Furthermore, the CD16+ monocytes themselves are likely to be long-lived.
The CD16+ subset of circulating monocytes is known as the
“inflammatory” subset, because they typically release higher amounts
of inflammatory cytokines such as tumor necrosis factor-α ( TNF-α), and
low levels of the anti-inflammatory cytokine IL-10, in response to
toll-like receptor (TLR) stimulation, compared to “classical”
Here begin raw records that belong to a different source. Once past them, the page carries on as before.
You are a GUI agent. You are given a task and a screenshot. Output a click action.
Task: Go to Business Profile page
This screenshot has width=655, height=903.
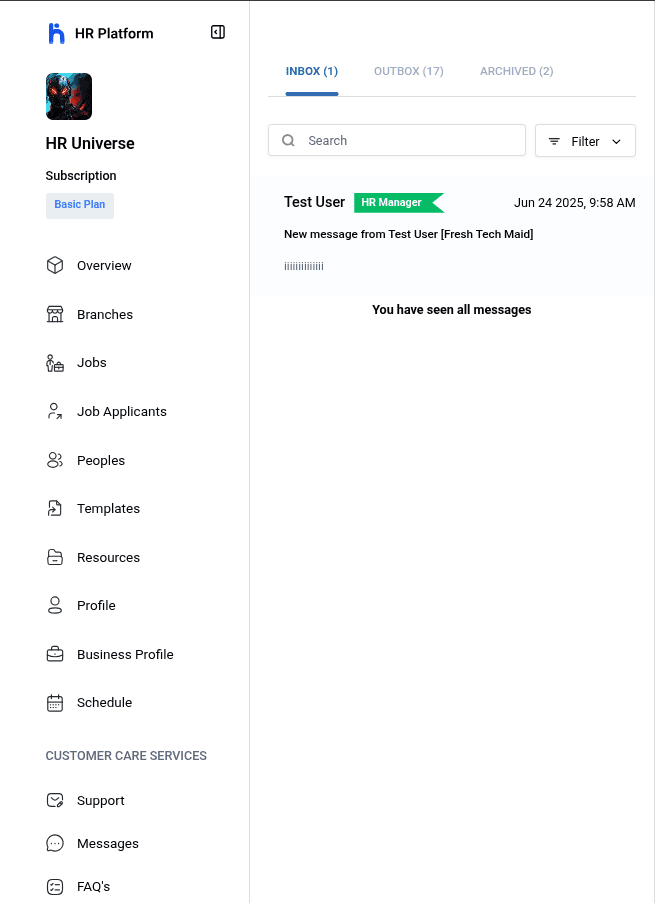tap(125, 654)
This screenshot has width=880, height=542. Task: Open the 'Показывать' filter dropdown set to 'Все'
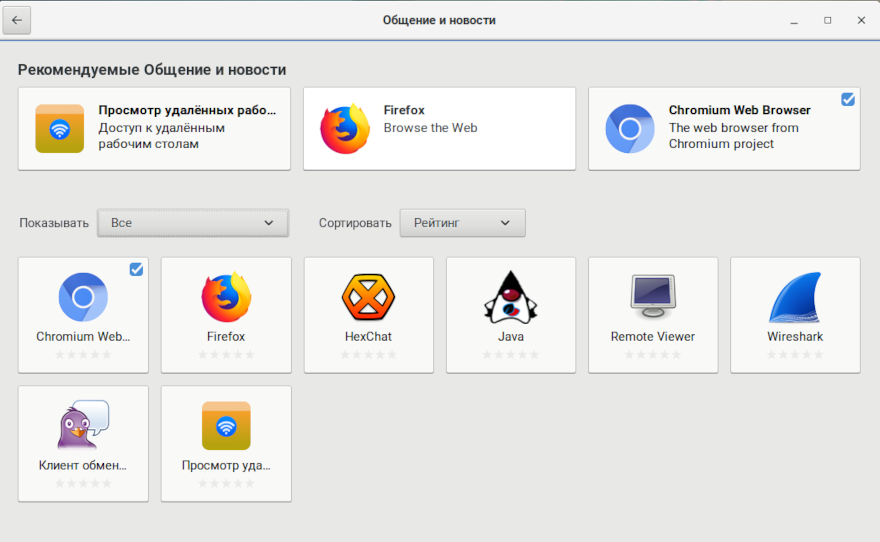[x=192, y=223]

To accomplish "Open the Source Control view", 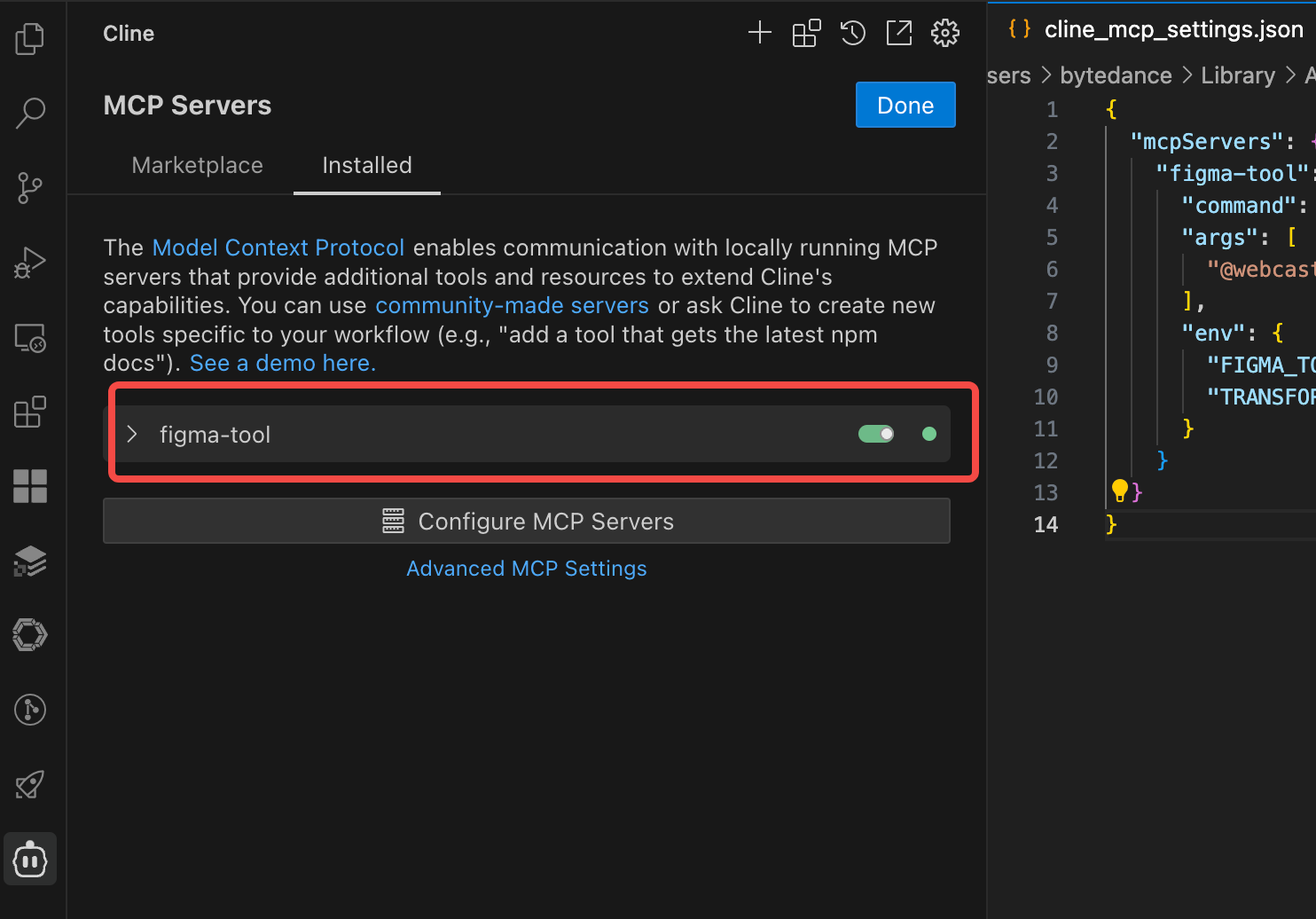I will click(30, 188).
CD16-monocytes. Normally, they make up 10-20% of the circulating
monocyte pool, but their numbers are expanded in association with
inflammatory conditions.
MicroRNAs are short single-stranded non-coding RNA molecules that
function in post-transcriptional regulation of gene expression. MiR-146a
in particular is a well-known marker for a “senescent” phenotype. The
basal level of this miRNA is significantly higher in CD16+ monocytes
than in the classical monocytes. Senescence is a long-lived state of
irreversible proliferative arrest. The senescent monocyte remains alive
for an extended period, continually releasing inflammatory cytokines
[26].
Another mechanism by which the spike protein could persist long-term
would be through its misfolding into a protease-resistant form. The
spike protein is a glycoprotein, and glycoproteins from viruses have
been shown to facilitate the spreading of proteopathic seeds. In a
seminal experiment, cells propagating tau aggregates were transfected
with a vector coding for the spike protein. The S1 segment was
identified in lysates of transfected cells, and also showed up in
extracellular vesicles secreted by these cells. ACE2-equipped HEK cells
served as recipients, and it was demonstrated that the presence of spike
protein expression in the source cells significantly increased the
number of recipient cells with induced aggregates [27].
In a study investigating the durability of spike protein production
following vaccination, abundant spike protein was still present in
germinal centers in draining lymph nodes 16 days after the second
vaccine, and spike antigen was still present as late as 60 days after
the second vaccine [28]. A 2022 study by Bansal et al. showed that
the spike protein appeared in circulating exosomes 14 days after the
first mRNA vaccine dose, and that spike-containing exosomes were still
detectable four months later. They argued that these exosomes played an
essential role in the induction of antibodies [29].